Aim of the exercise —
Which lines of the data contain the string "agent"? Copy every one.

Records supplied —
----

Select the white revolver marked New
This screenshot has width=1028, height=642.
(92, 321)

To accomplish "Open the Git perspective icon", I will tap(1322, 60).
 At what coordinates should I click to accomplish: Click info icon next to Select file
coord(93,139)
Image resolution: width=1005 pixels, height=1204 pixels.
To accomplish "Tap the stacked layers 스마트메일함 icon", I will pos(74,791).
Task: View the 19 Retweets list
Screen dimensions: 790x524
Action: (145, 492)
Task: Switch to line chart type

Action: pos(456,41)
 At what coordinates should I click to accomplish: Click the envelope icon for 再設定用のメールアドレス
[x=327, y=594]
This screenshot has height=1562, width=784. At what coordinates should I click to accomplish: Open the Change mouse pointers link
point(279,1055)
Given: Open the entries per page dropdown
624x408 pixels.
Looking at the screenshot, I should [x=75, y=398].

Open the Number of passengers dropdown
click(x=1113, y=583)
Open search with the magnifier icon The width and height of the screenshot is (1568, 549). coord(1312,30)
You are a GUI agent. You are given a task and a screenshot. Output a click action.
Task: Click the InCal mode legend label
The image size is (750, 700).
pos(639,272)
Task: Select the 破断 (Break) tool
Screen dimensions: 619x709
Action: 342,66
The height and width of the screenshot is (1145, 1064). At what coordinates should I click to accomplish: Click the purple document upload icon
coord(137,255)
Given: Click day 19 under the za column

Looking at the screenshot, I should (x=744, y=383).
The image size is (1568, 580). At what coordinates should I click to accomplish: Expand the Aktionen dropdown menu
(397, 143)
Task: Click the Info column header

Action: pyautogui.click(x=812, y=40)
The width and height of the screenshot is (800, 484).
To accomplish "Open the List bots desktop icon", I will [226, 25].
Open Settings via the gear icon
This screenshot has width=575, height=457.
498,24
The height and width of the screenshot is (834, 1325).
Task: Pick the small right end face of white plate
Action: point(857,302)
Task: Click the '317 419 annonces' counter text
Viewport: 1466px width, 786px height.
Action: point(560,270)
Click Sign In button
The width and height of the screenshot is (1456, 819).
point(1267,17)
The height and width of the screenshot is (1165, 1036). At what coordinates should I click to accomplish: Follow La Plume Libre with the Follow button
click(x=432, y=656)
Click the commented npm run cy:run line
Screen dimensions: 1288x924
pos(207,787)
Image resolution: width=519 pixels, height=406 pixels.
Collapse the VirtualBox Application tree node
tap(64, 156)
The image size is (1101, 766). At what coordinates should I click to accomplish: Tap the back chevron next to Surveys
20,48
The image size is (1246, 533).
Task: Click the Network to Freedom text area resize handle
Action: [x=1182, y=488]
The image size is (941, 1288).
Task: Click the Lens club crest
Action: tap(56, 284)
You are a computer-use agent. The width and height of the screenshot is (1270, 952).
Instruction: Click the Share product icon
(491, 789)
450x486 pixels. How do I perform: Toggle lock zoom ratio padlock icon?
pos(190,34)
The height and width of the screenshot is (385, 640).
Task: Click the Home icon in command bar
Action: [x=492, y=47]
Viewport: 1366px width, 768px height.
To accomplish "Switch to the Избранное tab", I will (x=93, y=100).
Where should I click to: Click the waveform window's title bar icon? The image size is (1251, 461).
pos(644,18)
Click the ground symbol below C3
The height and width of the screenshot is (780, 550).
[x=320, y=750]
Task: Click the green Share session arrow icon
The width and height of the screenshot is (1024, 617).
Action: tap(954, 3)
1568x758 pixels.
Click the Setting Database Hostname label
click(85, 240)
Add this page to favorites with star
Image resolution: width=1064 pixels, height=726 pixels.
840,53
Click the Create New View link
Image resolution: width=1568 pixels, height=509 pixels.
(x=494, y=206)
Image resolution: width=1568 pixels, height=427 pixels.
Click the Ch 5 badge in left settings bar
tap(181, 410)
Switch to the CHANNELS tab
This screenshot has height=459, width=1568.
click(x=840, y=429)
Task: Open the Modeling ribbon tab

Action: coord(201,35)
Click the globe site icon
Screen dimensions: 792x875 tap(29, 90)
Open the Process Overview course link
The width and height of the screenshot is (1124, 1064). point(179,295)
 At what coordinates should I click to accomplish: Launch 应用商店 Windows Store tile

----

Solution below —
You are a GUI agent. You are given a task and a screenshot. Output a click action.
You are a computer-use agent. The width and height of the screenshot is (1270, 952).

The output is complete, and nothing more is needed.